#### [DIRECTIVE]
Copy the following entries verbatim, keeping every line as it appears.

— start SUPPLIED INFORMATION —

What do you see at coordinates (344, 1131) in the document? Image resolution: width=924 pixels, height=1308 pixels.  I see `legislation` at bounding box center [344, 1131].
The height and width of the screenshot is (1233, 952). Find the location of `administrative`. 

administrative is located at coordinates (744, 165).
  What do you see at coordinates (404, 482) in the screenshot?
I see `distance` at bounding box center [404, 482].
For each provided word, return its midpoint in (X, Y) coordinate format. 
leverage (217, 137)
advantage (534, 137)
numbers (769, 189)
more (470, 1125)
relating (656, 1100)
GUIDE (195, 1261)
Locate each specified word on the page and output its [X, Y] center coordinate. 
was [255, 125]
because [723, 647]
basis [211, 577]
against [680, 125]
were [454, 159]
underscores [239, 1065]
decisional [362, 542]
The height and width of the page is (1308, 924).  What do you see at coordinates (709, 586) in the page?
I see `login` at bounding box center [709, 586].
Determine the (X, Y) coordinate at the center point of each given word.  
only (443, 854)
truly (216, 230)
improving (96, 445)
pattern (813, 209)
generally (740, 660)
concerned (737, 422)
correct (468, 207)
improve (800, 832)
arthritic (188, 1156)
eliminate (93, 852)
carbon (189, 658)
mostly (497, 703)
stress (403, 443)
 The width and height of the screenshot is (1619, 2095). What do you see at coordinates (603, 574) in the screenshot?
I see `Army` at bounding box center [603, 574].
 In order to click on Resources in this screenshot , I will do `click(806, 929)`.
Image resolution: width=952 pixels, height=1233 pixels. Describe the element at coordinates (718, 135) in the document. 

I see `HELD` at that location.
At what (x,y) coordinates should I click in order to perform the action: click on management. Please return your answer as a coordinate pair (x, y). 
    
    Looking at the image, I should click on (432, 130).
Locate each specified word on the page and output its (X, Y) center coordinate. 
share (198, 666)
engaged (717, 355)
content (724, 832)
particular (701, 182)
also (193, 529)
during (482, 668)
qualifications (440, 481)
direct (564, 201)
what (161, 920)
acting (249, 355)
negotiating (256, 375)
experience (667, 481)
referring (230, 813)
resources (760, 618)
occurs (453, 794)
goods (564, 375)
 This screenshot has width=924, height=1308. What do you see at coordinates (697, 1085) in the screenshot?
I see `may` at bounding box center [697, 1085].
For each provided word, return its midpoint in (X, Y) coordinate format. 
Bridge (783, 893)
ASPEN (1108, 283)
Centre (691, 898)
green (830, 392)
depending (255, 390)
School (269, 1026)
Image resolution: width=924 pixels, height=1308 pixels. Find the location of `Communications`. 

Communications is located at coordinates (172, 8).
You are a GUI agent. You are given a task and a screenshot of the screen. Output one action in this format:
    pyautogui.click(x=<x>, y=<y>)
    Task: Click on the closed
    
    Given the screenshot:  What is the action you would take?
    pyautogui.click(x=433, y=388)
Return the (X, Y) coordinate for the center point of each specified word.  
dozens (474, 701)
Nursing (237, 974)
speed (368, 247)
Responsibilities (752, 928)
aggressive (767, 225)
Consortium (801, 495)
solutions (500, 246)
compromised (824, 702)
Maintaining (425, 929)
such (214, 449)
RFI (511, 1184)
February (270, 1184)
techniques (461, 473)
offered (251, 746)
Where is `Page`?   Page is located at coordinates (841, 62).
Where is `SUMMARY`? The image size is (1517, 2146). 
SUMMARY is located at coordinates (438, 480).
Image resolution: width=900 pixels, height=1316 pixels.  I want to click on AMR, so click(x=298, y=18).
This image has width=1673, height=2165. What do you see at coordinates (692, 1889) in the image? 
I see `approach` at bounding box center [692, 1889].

— end SUPPLIED INFORMATION —

#### [TASK RESULT]
What do you see at coordinates (344, 1131) in the document? Image resolution: width=924 pixels, height=1308 pixels.  I see `legislation` at bounding box center [344, 1131].
The height and width of the screenshot is (1233, 952). Find the location of `administrative`. 

administrative is located at coordinates (744, 165).
  What do you see at coordinates (404, 482) in the screenshot?
I see `distance` at bounding box center [404, 482].
For each provided word, return its midpoint in (X, Y) coordinate format. 
leverage (217, 137)
advantage (534, 137)
numbers (769, 189)
more (470, 1125)
relating (656, 1100)
GUIDE (195, 1261)
Locate each specified word on the page and output its [X, Y] center coordinate. 
was [255, 125]
because [723, 647]
basis [211, 577]
against [680, 125]
were [454, 159]
underscores [239, 1065]
decisional [362, 542]
The height and width of the page is (1308, 924).  What do you see at coordinates (709, 586) in the page?
I see `login` at bounding box center [709, 586].
Determine the (X, Y) coordinate at the center point of each given word.  
only (443, 854)
truly (216, 230)
improving (96, 445)
pattern (813, 209)
generally (740, 660)
concerned (737, 422)
correct (468, 207)
improve (800, 832)
arthritic (188, 1156)
eliminate (93, 852)
carbon (189, 658)
mostly (497, 703)
stress (403, 443)
 The width and height of the screenshot is (1619, 2095). What do you see at coordinates (603, 574) in the screenshot?
I see `Army` at bounding box center [603, 574].
 In order to click on Resources in this screenshot , I will do `click(806, 929)`.
Image resolution: width=952 pixels, height=1233 pixels. Describe the element at coordinates (718, 135) in the document. 

I see `HELD` at that location.
At what (x,y) coordinates should I click in order to perform the action: click on management. Please return your answer as a coordinate pair (x, y). 
    
    Looking at the image, I should click on (432, 130).
Locate each specified word on the page and output its (X, Y) center coordinate. 
share (198, 666)
engaged (717, 355)
content (724, 832)
particular (701, 182)
also (193, 529)
during (482, 668)
qualifications (440, 481)
direct (564, 201)
what (161, 920)
acting (249, 355)
negotiating (256, 375)
experience (667, 481)
referring (230, 813)
resources (760, 618)
occurs (453, 794)
goods (564, 375)
 This screenshot has width=924, height=1308. What do you see at coordinates (697, 1085) in the screenshot?
I see `may` at bounding box center [697, 1085].
For each provided word, return its midpoint in (X, Y) coordinate format. 
Bridge (783, 893)
ASPEN (1108, 283)
Centre (691, 898)
green (830, 392)
depending (255, 390)
School (269, 1026)
Image resolution: width=924 pixels, height=1308 pixels. Find the location of `Communications`. 

Communications is located at coordinates (172, 8).
You are a GUI agent. You are given a task and a screenshot of the screen. Output one action in this format:
    pyautogui.click(x=<x>, y=<y>)
    Task: Click on the closed
    
    Given the screenshot:  What is the action you would take?
    pyautogui.click(x=433, y=388)
Return the (X, Y) coordinate for the center point of each specified word.  
dozens (474, 701)
Nursing (237, 974)
speed (368, 247)
Responsibilities (752, 928)
aggressive (767, 225)
Consortium (801, 495)
solutions (500, 246)
compromised (824, 702)
Maintaining (425, 929)
such (214, 449)
RFI (511, 1184)
February (270, 1184)
techniques (461, 473)
offered (251, 746)
Where is `Page`?   Page is located at coordinates (841, 62).
Where is `SUMMARY`? The image size is (1517, 2146). 
SUMMARY is located at coordinates (438, 480).
Image resolution: width=900 pixels, height=1316 pixels.  I want to click on AMR, so click(x=298, y=18).
This image has width=1673, height=2165. What do you see at coordinates (692, 1889) in the image? 
I see `approach` at bounding box center [692, 1889].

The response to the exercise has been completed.